[Records supplied — start]

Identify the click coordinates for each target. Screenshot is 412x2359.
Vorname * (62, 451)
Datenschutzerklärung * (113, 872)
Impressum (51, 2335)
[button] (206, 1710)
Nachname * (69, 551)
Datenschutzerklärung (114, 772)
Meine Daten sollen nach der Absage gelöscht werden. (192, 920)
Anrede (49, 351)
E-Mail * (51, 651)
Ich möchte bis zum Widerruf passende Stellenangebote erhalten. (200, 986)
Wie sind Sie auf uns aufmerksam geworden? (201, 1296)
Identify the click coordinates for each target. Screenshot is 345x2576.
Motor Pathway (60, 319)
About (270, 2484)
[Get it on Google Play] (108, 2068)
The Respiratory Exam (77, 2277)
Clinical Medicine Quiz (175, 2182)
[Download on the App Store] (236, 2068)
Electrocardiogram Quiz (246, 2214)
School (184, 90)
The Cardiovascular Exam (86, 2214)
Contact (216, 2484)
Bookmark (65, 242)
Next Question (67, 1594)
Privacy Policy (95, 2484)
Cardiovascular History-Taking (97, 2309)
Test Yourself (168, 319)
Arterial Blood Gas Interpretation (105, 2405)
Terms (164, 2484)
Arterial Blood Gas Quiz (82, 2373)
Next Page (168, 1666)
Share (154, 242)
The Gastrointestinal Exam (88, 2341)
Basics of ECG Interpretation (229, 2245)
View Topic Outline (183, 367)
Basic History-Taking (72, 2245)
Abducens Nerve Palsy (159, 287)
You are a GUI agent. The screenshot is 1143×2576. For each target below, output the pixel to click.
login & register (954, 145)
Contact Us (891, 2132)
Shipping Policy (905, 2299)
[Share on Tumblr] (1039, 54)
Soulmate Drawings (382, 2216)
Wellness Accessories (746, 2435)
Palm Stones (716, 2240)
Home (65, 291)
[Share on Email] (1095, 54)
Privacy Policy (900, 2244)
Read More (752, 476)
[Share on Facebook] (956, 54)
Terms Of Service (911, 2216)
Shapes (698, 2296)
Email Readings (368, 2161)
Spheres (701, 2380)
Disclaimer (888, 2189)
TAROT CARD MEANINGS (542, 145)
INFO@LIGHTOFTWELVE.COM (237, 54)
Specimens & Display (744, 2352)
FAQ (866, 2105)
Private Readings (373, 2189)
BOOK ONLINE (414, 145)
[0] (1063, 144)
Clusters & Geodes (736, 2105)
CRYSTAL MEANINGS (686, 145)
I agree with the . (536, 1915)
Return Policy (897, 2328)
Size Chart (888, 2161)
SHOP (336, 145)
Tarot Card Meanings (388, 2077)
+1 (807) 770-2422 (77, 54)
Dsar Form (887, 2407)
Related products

[Records supplied — finish]

Exercise requirements → Could the entries above be output once more, exactly as they are?

Expected output →
Identify the click coordinates for each target. Screenshot is 412x2359.
Vorname * (62, 451)
Datenschutzerklärung * (113, 872)
Impressum (51, 2335)
[button] (206, 1710)
Nachname * (69, 551)
Datenschutzerklärung (114, 772)
Meine Daten sollen nach der Absage gelöscht werden. (192, 920)
Anrede (49, 351)
E-Mail * (51, 651)
Ich möchte bis zum Widerruf passende Stellenangebote erhalten. (200, 986)
Wie sind Sie auf uns aufmerksam geworden? (201, 1296)
Identify the click coordinates for each target. Screenshot is 345x2576.
Motor Pathway (60, 319)
About (270, 2484)
[Get it on Google Play] (108, 2068)
The Respiratory Exam (77, 2277)
Clinical Medicine Quiz (175, 2182)
[Download on the App Store] (236, 2068)
Electrocardiogram Quiz (246, 2214)
School (184, 90)
The Cardiovascular Exam (86, 2214)
Contact (216, 2484)
Bookmark (65, 242)
Next Question (67, 1594)
Privacy Policy (95, 2484)
Cardiovascular History-Taking (97, 2309)
Test Yourself (168, 319)
Arterial Blood Gas Interpretation (105, 2405)
Terms (164, 2484)
Arterial Blood Gas Quiz (82, 2373)
Next Page (168, 1666)
Share (154, 242)
The Gastrointestinal Exam (88, 2341)
Basics of ECG Interpretation (229, 2245)
View Topic Outline (183, 367)
Basic History-Taking (72, 2245)
Abducens Nerve Palsy (159, 287)
You are a GUI agent. The screenshot is 1143×2576. For each target below, output the pixel to click.
login & register (954, 145)
Contact Us (891, 2132)
Shipping Policy (905, 2299)
[Share on Tumblr] (1039, 54)
Soulmate Drawings (382, 2216)
Wellness Accessories (746, 2435)
Palm Stones (716, 2240)
Home (65, 291)
[Share on Email] (1095, 54)
Privacy Policy (900, 2244)
Read More (752, 476)
[Share on Facebook] (956, 54)
Terms Of Service (911, 2216)
Shapes (698, 2296)
Email Readings (368, 2161)
Spheres (701, 2380)
Disclaimer (888, 2189)
TAROT CARD MEANINGS (542, 145)
INFO@LIGHTOFTWELVE.COM (237, 54)
Specimens & Display (744, 2352)
FAQ (866, 2105)
Private Readings (373, 2189)
BOOK ONLINE (414, 145)
[0] (1063, 144)
Clusters & Geodes (736, 2105)
CRYSTAL MEANINGS (686, 145)
I agree with the . (536, 1915)
Return Policy (897, 2328)
Size Chart (888, 2161)
SHOP (336, 145)
Tarot Card Meanings (388, 2077)
+1 (807) 770-2422 (77, 54)
Dsar Form (887, 2407)
Related products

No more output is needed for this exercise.